Collected data entries:
◆ ◆ ◆ ◆ ◆

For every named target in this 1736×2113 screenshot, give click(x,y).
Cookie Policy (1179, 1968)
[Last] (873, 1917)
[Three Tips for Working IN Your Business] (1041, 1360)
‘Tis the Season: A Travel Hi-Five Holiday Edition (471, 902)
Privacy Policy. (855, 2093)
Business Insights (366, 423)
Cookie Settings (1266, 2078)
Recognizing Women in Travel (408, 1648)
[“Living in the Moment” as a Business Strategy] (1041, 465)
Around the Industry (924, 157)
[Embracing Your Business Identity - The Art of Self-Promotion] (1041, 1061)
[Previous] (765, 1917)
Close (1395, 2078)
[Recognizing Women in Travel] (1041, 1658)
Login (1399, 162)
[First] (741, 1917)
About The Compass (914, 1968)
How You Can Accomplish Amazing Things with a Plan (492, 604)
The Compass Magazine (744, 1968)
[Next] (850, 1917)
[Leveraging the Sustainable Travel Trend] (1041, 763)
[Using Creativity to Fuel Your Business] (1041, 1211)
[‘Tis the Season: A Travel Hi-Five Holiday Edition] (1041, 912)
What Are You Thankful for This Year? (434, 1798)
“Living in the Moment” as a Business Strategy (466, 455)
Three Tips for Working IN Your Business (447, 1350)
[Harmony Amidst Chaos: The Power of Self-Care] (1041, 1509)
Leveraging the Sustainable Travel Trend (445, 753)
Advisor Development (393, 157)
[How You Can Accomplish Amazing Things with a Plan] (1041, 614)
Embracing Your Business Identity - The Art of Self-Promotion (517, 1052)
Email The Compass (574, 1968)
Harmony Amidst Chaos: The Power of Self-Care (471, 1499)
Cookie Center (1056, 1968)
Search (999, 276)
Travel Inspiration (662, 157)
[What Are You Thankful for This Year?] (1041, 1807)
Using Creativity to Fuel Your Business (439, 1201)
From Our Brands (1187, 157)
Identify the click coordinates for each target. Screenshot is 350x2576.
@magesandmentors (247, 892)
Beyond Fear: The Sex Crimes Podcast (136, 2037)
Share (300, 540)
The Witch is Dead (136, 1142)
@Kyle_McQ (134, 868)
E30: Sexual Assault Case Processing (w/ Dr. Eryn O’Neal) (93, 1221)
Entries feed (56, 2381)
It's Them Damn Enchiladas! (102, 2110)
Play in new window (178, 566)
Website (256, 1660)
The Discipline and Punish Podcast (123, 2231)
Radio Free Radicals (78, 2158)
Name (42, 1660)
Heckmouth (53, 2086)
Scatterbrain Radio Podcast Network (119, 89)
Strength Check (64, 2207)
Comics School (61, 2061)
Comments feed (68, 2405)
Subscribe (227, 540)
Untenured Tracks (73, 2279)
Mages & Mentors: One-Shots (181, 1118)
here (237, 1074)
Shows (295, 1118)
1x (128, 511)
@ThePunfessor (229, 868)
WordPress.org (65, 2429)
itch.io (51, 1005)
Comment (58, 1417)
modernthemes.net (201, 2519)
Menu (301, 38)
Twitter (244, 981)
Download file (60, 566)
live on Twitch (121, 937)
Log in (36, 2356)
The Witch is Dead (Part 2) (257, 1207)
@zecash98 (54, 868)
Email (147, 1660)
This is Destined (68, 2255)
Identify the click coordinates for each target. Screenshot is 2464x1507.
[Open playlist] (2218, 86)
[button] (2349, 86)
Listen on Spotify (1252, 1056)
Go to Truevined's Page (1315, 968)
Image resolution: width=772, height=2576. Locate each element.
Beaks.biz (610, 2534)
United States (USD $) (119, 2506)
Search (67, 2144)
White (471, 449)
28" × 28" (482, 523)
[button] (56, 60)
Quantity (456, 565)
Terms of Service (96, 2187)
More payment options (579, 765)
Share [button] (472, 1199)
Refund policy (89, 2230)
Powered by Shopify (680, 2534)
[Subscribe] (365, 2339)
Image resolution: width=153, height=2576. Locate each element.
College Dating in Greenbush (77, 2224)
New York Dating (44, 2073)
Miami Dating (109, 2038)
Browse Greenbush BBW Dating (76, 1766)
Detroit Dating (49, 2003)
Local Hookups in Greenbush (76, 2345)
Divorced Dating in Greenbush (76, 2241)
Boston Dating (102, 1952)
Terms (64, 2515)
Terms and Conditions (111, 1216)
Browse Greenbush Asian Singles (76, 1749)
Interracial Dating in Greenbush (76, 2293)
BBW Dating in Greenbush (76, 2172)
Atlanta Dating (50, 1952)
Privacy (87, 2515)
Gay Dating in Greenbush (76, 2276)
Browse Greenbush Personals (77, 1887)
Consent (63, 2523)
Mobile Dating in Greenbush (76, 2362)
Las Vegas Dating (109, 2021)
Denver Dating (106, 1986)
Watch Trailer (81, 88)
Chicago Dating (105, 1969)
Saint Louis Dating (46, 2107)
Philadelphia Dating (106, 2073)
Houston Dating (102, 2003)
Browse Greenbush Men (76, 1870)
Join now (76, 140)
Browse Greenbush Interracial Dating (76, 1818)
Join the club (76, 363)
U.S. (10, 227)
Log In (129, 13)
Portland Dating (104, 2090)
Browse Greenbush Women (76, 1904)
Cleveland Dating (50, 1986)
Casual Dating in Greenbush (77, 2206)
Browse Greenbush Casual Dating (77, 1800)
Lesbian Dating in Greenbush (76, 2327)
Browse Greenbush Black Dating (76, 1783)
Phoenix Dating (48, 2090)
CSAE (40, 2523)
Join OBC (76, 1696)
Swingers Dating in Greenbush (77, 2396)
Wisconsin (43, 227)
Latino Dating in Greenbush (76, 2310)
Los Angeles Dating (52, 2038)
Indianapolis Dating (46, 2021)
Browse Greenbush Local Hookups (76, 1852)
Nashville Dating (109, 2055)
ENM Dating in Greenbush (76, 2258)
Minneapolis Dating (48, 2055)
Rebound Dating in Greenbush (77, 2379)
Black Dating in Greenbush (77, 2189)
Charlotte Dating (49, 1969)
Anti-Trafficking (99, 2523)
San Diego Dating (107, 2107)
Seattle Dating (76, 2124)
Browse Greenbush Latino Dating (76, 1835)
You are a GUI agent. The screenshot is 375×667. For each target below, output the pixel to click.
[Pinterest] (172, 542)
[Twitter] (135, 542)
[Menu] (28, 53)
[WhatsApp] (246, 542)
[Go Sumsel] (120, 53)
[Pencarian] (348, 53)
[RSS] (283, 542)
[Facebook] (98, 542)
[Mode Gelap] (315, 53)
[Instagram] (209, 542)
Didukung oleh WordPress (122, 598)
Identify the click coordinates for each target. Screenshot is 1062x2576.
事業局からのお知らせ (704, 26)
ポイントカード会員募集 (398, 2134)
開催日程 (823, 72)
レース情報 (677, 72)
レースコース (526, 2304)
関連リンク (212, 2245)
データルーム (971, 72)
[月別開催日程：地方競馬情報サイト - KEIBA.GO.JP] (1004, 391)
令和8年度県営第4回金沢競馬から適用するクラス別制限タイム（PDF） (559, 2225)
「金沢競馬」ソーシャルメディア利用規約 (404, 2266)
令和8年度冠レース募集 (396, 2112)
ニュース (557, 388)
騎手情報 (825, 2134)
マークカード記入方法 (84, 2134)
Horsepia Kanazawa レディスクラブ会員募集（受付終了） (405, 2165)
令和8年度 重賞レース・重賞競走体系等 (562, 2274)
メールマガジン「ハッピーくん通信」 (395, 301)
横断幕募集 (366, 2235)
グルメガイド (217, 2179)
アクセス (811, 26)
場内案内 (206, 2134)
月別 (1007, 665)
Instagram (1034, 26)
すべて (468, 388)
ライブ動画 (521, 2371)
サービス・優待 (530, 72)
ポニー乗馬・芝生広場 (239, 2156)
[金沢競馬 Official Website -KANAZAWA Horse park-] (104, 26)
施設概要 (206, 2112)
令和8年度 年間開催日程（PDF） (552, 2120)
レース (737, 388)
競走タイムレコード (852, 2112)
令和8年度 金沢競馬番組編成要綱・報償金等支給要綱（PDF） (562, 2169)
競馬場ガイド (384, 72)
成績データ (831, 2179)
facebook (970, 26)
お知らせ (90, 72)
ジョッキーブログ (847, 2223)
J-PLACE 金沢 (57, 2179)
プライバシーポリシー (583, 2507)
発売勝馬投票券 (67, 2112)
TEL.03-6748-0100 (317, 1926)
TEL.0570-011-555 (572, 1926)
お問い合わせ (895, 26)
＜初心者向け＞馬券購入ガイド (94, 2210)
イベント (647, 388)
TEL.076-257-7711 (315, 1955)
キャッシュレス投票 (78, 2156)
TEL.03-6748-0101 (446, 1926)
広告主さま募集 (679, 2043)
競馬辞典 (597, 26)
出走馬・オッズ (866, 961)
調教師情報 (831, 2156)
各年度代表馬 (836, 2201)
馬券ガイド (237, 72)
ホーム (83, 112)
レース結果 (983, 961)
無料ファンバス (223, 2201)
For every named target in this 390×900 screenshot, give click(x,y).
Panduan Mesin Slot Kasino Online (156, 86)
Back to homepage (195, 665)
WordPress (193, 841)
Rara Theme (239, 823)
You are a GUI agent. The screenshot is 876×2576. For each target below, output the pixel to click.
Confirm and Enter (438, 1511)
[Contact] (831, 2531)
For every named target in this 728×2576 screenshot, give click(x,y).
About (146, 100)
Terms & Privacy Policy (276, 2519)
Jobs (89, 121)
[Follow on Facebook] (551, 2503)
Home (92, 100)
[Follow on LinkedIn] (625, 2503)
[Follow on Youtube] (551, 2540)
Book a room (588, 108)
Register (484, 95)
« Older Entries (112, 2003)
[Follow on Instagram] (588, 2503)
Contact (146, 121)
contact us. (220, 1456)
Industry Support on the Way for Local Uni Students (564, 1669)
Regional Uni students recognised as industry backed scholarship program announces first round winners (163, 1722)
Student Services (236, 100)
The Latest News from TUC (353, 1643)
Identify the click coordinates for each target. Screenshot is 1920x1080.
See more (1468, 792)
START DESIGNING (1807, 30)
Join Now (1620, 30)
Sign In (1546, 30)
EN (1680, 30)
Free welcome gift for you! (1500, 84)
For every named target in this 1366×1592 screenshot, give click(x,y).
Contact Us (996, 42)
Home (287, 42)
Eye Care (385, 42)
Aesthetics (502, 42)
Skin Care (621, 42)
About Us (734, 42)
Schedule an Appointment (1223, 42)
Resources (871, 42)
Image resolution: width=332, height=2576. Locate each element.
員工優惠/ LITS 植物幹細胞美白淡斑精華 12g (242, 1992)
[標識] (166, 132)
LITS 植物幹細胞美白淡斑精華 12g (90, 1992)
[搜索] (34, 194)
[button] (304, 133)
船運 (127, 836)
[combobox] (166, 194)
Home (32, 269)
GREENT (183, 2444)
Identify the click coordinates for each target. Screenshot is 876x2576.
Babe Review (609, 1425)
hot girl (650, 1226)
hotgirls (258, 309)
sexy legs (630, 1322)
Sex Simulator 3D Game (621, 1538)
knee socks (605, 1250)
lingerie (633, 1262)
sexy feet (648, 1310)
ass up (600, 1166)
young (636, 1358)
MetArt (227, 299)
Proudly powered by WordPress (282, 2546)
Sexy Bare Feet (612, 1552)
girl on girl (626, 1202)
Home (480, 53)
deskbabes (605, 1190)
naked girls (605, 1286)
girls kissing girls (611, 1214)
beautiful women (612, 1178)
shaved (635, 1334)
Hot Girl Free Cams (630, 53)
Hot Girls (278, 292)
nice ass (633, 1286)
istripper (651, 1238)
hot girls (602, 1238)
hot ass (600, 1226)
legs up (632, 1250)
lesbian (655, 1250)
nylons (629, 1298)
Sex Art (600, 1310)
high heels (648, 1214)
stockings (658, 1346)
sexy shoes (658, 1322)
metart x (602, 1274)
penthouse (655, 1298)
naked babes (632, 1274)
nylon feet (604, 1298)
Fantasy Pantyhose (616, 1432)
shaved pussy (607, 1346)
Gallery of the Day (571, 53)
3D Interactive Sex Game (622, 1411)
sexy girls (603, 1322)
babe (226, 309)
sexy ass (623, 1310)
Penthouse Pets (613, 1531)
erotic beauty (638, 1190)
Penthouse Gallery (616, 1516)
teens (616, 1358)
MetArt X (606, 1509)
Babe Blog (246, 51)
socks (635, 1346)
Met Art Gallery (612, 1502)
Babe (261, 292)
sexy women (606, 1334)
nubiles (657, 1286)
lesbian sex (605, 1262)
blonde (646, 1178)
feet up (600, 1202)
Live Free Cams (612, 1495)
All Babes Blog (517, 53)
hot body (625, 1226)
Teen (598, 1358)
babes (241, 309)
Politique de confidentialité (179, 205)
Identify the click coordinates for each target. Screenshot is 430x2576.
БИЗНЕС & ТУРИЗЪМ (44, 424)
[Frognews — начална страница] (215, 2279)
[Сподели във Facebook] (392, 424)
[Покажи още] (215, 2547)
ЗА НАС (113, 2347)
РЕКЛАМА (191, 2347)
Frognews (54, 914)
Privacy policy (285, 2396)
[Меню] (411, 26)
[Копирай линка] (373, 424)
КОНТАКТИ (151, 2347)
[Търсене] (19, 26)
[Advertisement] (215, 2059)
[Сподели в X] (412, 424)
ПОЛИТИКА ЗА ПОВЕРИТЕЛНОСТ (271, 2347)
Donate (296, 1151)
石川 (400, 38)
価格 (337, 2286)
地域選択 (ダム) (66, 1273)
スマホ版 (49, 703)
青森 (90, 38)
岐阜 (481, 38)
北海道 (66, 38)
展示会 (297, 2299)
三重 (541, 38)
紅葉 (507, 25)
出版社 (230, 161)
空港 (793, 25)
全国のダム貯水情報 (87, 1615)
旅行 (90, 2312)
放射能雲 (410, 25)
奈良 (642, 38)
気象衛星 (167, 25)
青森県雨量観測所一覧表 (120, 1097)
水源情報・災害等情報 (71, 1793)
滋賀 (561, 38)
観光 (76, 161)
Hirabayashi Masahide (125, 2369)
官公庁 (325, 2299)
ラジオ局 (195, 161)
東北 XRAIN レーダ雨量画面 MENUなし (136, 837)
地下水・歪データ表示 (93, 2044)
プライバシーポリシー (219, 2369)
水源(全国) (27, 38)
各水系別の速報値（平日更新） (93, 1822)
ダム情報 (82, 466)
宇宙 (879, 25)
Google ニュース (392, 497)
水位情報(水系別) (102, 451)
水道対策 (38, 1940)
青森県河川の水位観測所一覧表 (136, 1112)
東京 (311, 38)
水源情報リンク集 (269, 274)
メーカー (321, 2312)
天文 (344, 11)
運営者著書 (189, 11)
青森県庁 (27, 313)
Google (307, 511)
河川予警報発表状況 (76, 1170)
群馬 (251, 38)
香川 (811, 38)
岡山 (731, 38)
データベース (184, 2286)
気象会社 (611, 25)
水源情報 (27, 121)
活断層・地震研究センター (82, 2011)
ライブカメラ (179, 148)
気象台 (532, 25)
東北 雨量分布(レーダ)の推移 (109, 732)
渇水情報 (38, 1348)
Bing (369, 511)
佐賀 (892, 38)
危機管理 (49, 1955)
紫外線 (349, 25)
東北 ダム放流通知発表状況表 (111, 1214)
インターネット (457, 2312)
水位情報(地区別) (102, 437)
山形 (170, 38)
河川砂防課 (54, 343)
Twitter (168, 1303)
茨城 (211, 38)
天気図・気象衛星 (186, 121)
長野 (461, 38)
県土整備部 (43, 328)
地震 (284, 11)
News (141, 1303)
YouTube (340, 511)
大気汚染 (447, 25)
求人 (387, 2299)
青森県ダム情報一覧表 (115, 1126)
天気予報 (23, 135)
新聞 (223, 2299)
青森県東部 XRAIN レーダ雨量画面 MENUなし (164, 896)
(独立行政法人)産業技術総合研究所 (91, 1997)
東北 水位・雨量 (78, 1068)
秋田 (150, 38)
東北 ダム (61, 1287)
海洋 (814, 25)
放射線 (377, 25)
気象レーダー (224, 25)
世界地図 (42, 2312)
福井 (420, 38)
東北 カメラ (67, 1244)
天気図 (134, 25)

◆ ◆ ◆ ◆ ◆

## Exercise
Would you please repeat exactly the lines above, starting at the line with "E30: Sexual Assault" and stopping at the line with "live on Twitch (121, 937)", both included?

## Reply
E30: Sexual Assault Case Processing (w/ Dr. Eryn O’Neal) (93, 1221)
Entries feed (56, 2381)
It's Them Damn Enchiladas! (102, 2110)
Play in new window (178, 566)
Website (256, 1660)
The Discipline and Punish Podcast (123, 2231)
Radio Free Radicals (78, 2158)
Name (42, 1660)
Heckmouth (53, 2086)
Scatterbrain Radio Podcast Network (119, 89)
Strength Check (64, 2207)
Comics School (61, 2061)
Comments feed (68, 2405)
Subscribe (227, 540)
Untenured Tracks (73, 2279)
Mages & Mentors: One-Shots (181, 1118)
here (237, 1074)
Shows (295, 1118)
1x (128, 511)
@ThePunfessor (229, 868)
WordPress.org (65, 2429)
itch.io (51, 1005)
Comment (58, 1417)
modernthemes.net (201, 2519)
Menu (301, 38)
Twitter (244, 981)
Download file (60, 566)
live on Twitch (121, 937)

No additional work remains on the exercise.